In other words, "We used to cuddle all the time and we still don't any more!" is bad, "I've been missing you, can we watch a quick show and cuddle on the couch tonight?" is better.

You talked about how your big thing was bringing up old, negative issues, so instead, keep the communication open but keep it positive. He's going to need your guidance in giving you what you want, so your communication is just as important as his.


----------



## AFEH (May 18, 2010)

Lotsoflove, for a Man, old issues in the way you do them are exceedingly wounding. Keep wounding him and he will live without you no matter how much he loves you.

You know you hurt him. You know that. It’s a madness.


----------



## Drover (Jun 11, 2012)

Every time you tell him you're not getting what you need, you're shaming him and driving him deeper into his shell. Frame it in a way that allows him a way to give you what you want and make him feel manly at the same time.


----------



## lotsoflove (Jun 11, 2012)

Acorn said:


> I don't think you should back off of things you need of your husband. I do think, however, that you should re-frame your outlook to one of starting over.
> 
> In other words, "We used to cuddle all the time and we still don't any more!" is bad, "I've been missing you, can we watch a quick show and cuddle on the couch tonight?" is better.
> 
> You talked about how your big thing was bringing up old, negative issues, so instead, keep the communication open but keep it positive. He's going to need your guidance in giving you what you want, so your communication is just as important as his.


Thanks for your response. I have tried that and I feel like the communication started positively and then moved in a different direction when I felt there was little response.

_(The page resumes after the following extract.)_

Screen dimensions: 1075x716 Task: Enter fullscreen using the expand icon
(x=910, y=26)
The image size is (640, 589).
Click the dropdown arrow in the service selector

For example, I told him "I love going to amusement parks with you because we hold hands and hug and kiss as we wait in line and it's like to good old days" which turned to "I would love a little more affection from you" to "I need more affection from you" to "I am hurting from lack of affection from you". 

I feel like I am not being heard no matter how I frame it :scratchhead:


----------



## lamaga (May 8, 2012)

Lotsoflove, you said your sexlife was fine, but I'm guessing it is not.

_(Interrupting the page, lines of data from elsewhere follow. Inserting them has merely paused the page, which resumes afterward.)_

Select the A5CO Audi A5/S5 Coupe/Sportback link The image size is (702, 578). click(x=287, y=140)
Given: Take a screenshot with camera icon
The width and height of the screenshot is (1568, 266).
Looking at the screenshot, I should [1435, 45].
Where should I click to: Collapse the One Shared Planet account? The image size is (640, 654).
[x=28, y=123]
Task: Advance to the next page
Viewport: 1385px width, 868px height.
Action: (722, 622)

How often do you have sex? (Sorry, very personal question. But it's an anonymous forum.)


----------



## lotsoflove (Jun 11, 2012)

AFEH said:


> Lotsoflove, for a Man, old issues in the way you do them are exceedingly wounding. Keep wounding him and he will live without you no matter how much he loves you.
> 
> You know you hurt him. You know that. It’s a madness.


I know, it is unfair. I think I was telling myself "I am upset and angry and I have every right to be", but maybe deep down maybe I was trying to hurt him because I was hurt or fooling myself into thinking I could prevent such behavior by reminding him that I hadn't forgotten 

I have gained clarity from this and I am committed to moving forward positively. Maybe he just needs more time to see that I really over the past and wont be bringing it up.


----------



## lotsoflove (Jun 11, 2012)

Drover said:


> Every time you tell him you're not getting what you need, you're shaming him and driving him deeper into his shell. Frame it in a way that allows him a way to give you what you want and make him feel manly at the same time.


Thanks for your response. I feel like I have tried to do this and with a lack of response, my communications steered from positive to negative. I will keep this in mind and am open to suggestions!


----------



## lotsoflove (Jun 11, 2012)

lamaga said:


> Lotsoflove, you said your sexlife was fine, but I'm guessing it is not.
> 
> How often do you have sex? (Sorry, very personal question. But it's an anonymous forum.)


Frequency of sex varies since he is in med school, on average I would say 2-3 times per week, but when he is really pre-occupied maybe 1 time on my initiation. We vary positions, have foreplay and both get satisfied. He has admitted that he feels a little odd sometimes initiating sex when we have barely seen or spoken to one another all day and I told him I would rather him initiate sex at that time and have that time to connect than just go to sleep.


----------



## Acorn (Dec 16, 2010)

Lotsoflove, I have another question for you... you say that you are willing to move on from the past issues, but by that, do you mean you have done the work as far as hashing it out, finding common ground, and reaching compromise... or are you just burying whatever it was and trying to move on?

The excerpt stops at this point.